_WHAT TO WORK ON_:
Below are the records. State how many of their lines hold the word "tool", and add nothing else.
#### SUPPLIED RECORDS ####
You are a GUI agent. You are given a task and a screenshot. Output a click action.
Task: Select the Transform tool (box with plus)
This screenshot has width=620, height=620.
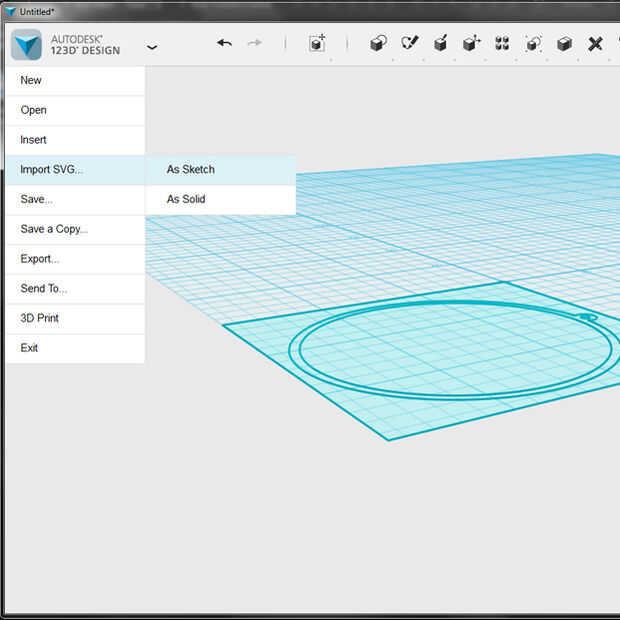point(317,43)
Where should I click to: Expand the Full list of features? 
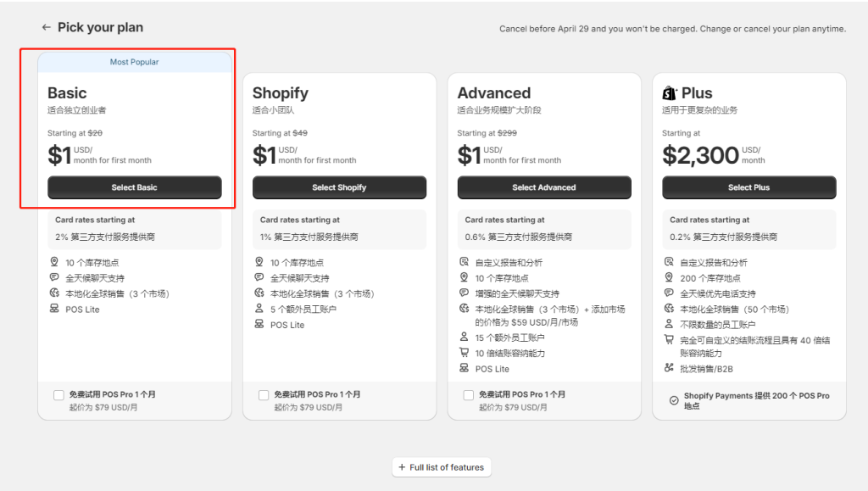(x=441, y=467)
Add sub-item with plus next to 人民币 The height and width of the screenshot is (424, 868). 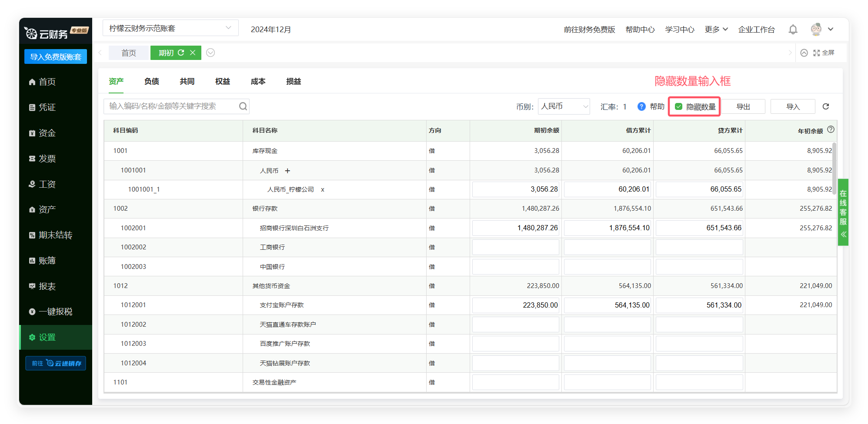287,171
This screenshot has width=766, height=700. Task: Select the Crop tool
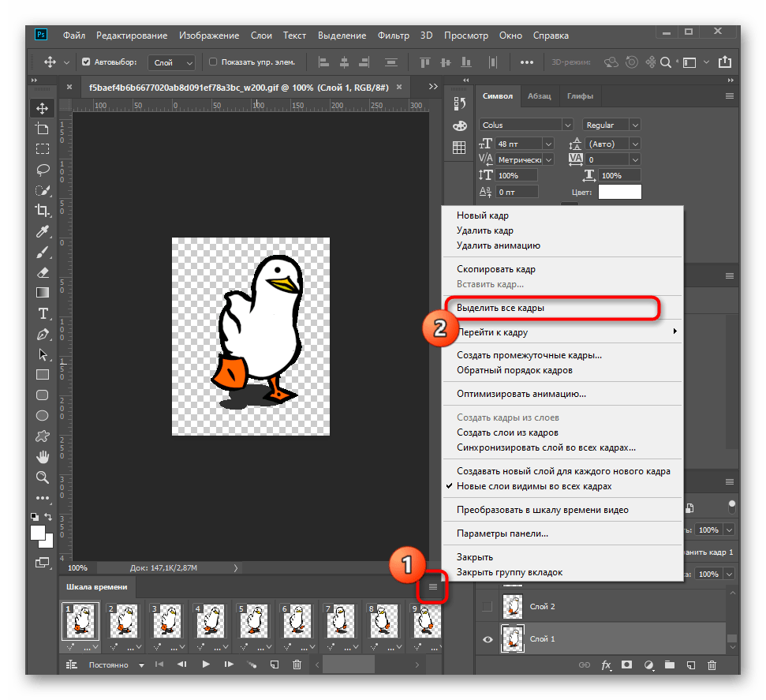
####
_REPLY TO THE TASK_:
2